(DATA SUPPLIED begins)

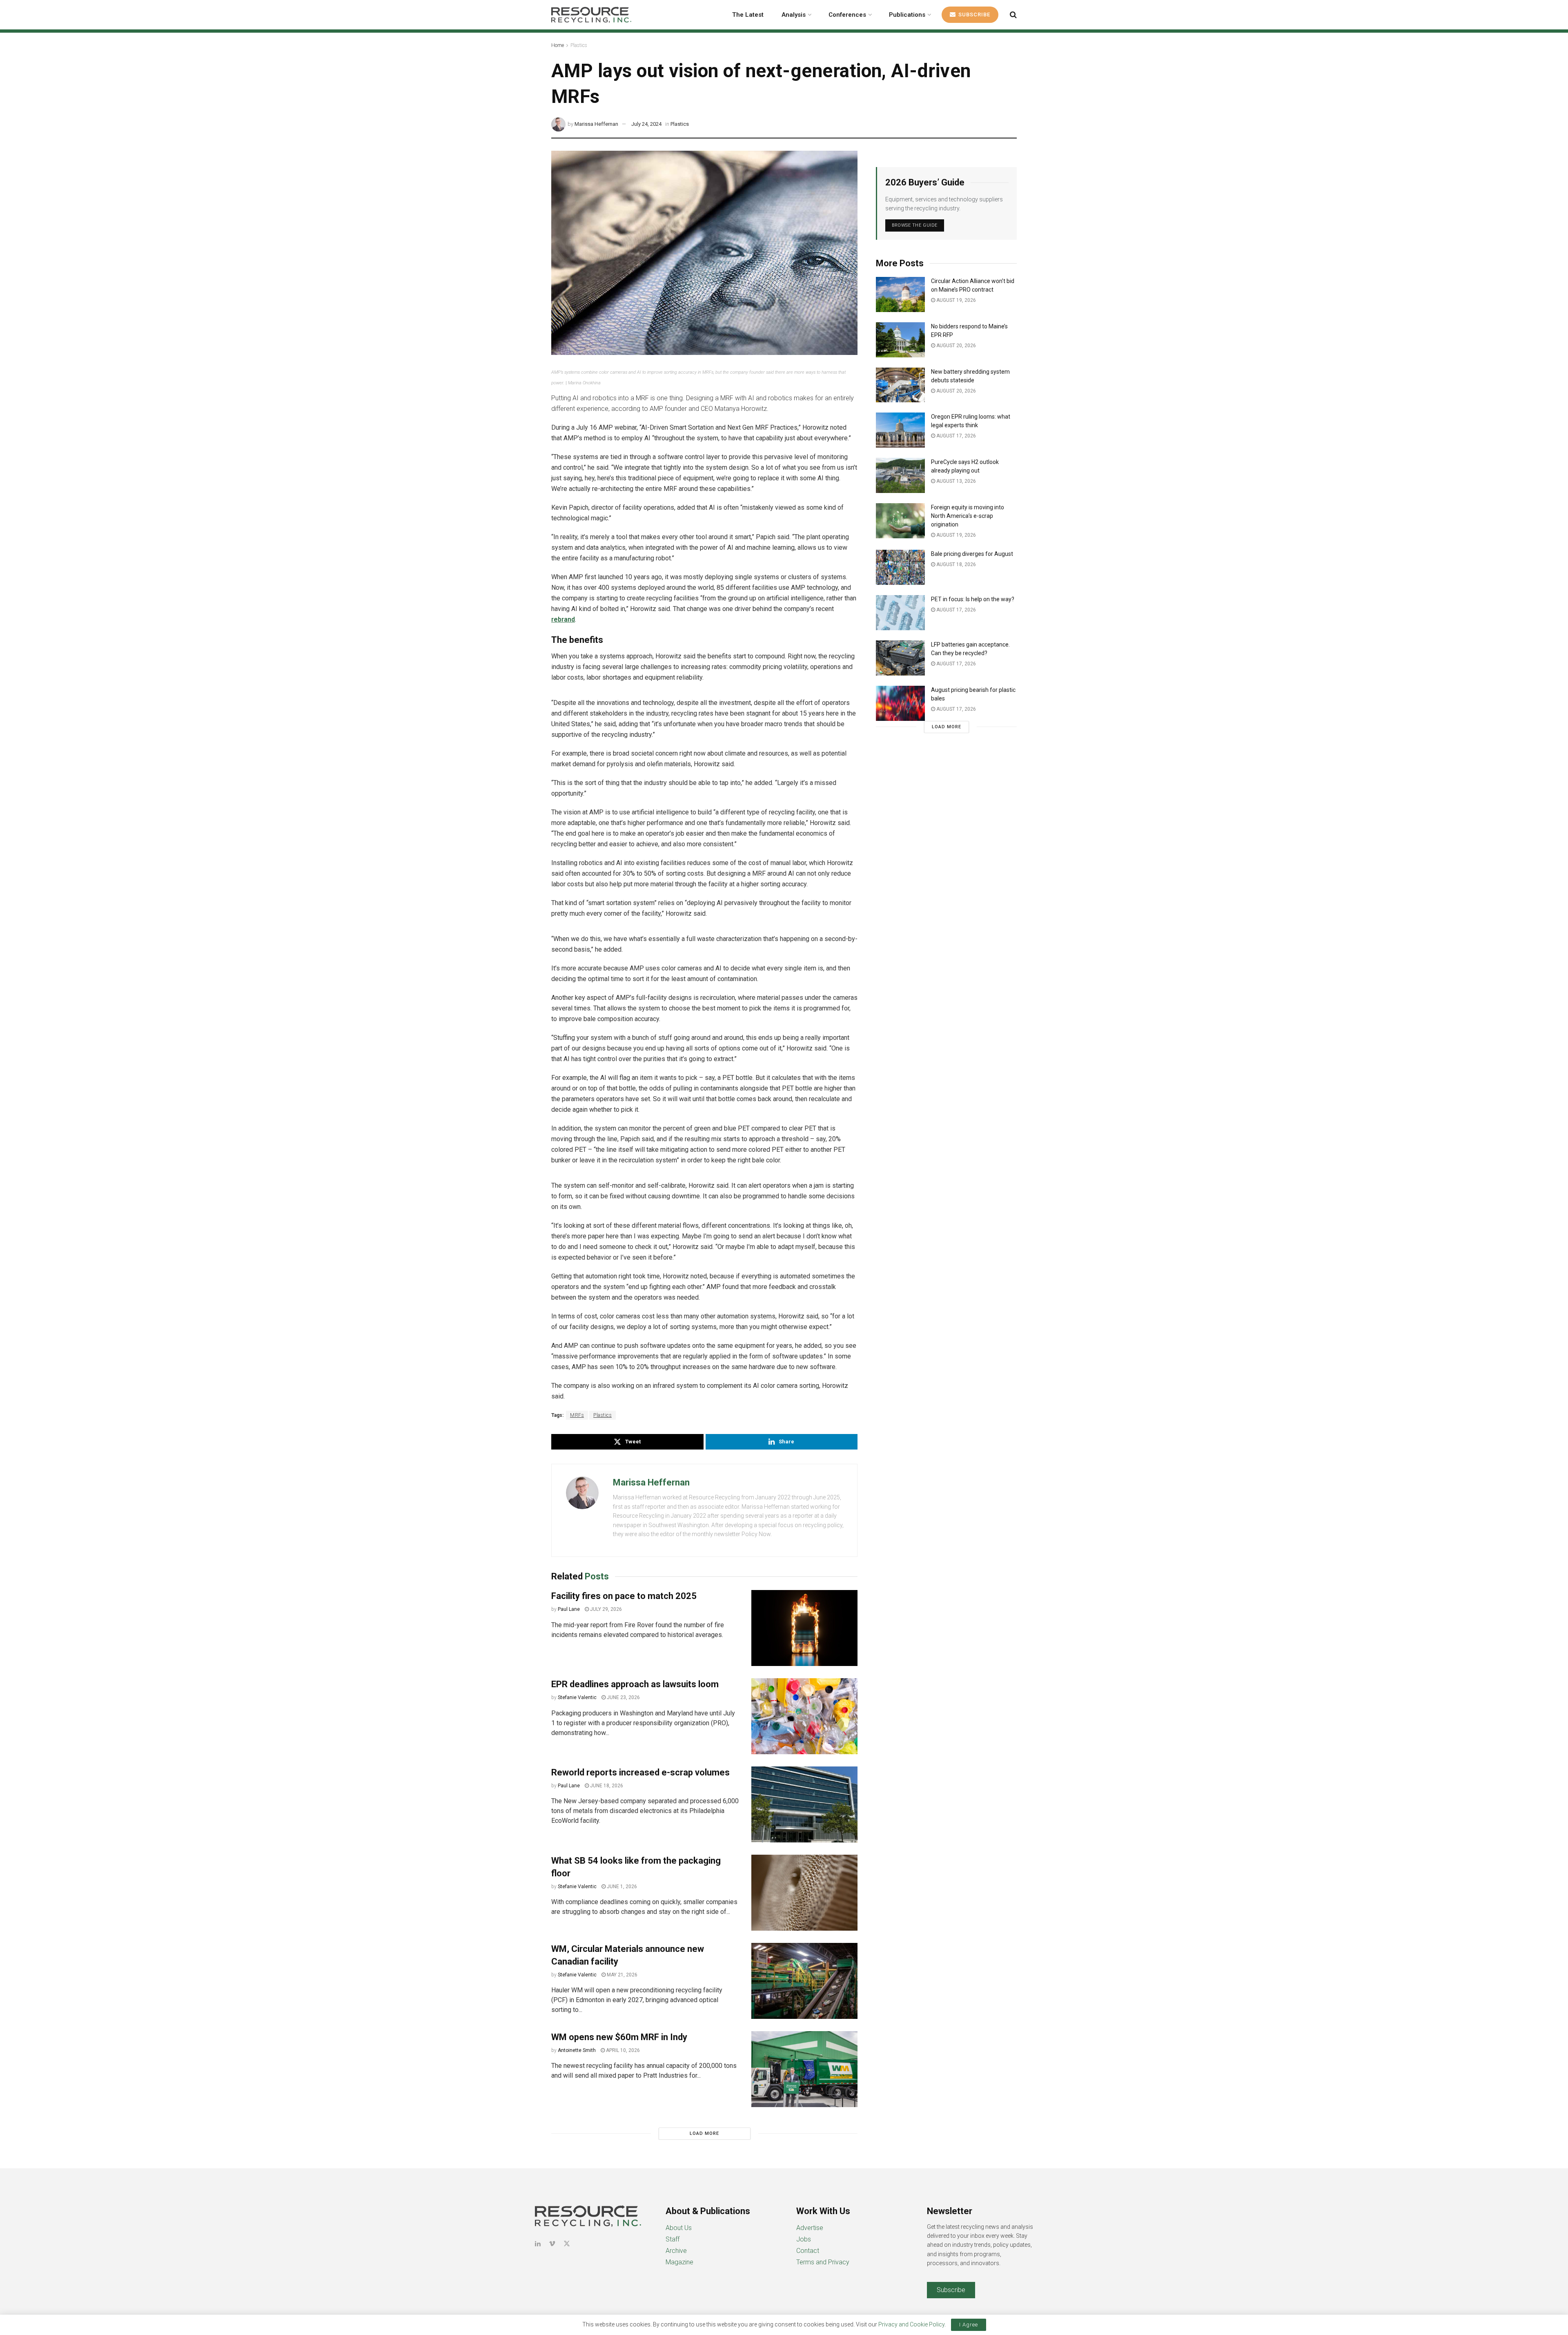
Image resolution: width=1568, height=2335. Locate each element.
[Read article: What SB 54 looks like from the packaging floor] (804, 1893)
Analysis (794, 14)
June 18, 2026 (606, 1786)
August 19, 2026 (955, 300)
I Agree (968, 2325)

(DATA SUPPLIED ends)

The material above is to be set down exactly, with pictures removed.

SOLUTION FOR THIS TASK >>
Image resolution: width=1568, height=2335. Locate each element.
[Read article: What SB 54 looks like from the packaging floor] (804, 1893)
Analysis (794, 14)
June 18, 2026 (606, 1786)
August 19, 2026 (955, 300)
I Agree (968, 2325)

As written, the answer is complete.